Dzisiaj, na skutek mającego miejsce w ostatnich latach dużego spadku kosztów technologii  fotowoltaicznej, można postawić taką samą instalację za mniej niż połowę tej ceny. Ponadto obecny, aukcyjny system wsparcia dla takich inwestycji pozwala uniknąć ryzyka spadku przychodów, który uderzył w projekt w Wierzchosławicach. 

Farma fotowoltaiczna w Wierzchosławicach została uruchomiona w systemie zielonych certyfikatów i na skutek drastycznego spadku ich cen szybko zaczęła przynosić straty. Do tego doszły problemy techniczne, na skutek których zdarzały się przerwy w produkcji energii.

W efekcie pierwsza tak duża farma fotowoltaiczna w Polsce zaczęła przynosić coraz większe straty, które na koniec 2014 roku wzrosły do ok. miliona złotych.

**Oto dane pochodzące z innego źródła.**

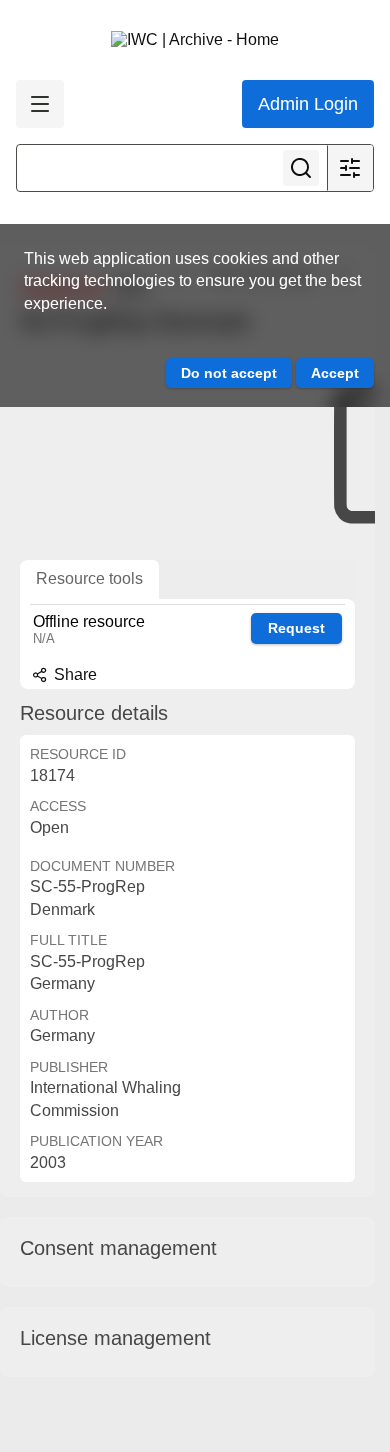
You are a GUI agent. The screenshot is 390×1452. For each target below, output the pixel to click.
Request (296, 628)
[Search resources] (301, 168)
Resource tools (89, 578)
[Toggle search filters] (350, 168)
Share (73, 674)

W 2015 roku operacje finansowe w gminnej spółce zarządzającej farmą fotowoltaiczną w Wierzchosławicach sprawdzało Centralne Biuro Antykorupcyjne.

REKLAMA

Radio RDN Małopolska podawało wówczas, że spółka Energia Wierzchosławice, która zarządzała farmą fotowoltaiczną, w celu ratowania swoich finansów miała zaciągać wysokooprocentowane pożyczki w parabankach. Pierwszą oprocentowaną na 11 proc. zaciągnięto w 2013 r. na kwotę ponad 300 tys. zł, a drugą spółka Energia Wierzchosławice miała zaciągnąć – według RDN Małopolska – na kwotę 350 tys. zł.

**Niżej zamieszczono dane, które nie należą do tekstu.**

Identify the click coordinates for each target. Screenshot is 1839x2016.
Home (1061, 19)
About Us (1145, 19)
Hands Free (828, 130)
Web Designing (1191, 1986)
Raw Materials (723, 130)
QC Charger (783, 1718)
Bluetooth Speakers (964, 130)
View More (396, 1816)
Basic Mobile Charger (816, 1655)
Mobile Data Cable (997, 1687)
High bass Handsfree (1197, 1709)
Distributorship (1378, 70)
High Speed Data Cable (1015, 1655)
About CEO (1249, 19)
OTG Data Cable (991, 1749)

Na ten rok spółka Energia Wierzchosławice zakłada zyski w kwocie około 350 tysięcy złotych. Jednak musi wydać blisko 900 tys złotych na spłatę zaciągniętych kredytów oraz swoje funkcjonowanie. To wygeneruje straty i jak łatwo policzyć będzie to pół miliona złotych. Dodatkowo kilka dni temu dowiedziałem się o awarii dwóch paneli, które kosztują około 8 tysięcy euro. Nie jest ona już objęta gwarancją i za naprawę musimy ponieść dodatkowe koszty – „Gazeta Krakowska” cytowała wówczas wójta Wierzchosławic Zbigniewa Drąga

Teraz Radio Kraków informuje, powołując się na władze gminy Wierzchosławice, że obecne zadłużenie spółki zarządzającej farmą fotowoltaiczną sięga 3 mln zł.

W tym roku zakończył się okres trwałości projektu co otwiera gminie Wierzchosławice nowe możliwości w zakresie rozwiązania problemu przynoszącej straty farmy fotowoltaicznej.

Zastanawiamy się co można zrobić. Można sprzedać. Jaką sumę ktoś nam da? Zamknąć też można tę farmę. Nie ma pomysłu jak to zrobić, żeby to szło lepiej. Może rząd zrobi tak, że zielona energia pójdzie do góry, ale na razie efektów nie widać – mówi w rozmowie z Radiem Kraków Zbigniew Drąg, wójt Wierzchosławic.

Krakowskie radio dodaje, że gmina rozważała także ogłoszenie upadłości spółki zarządzającej farmą fotowoltaiczną, ale w zastaw pod jeden z kredytów postawiono budynek lokalnego centrum kultury.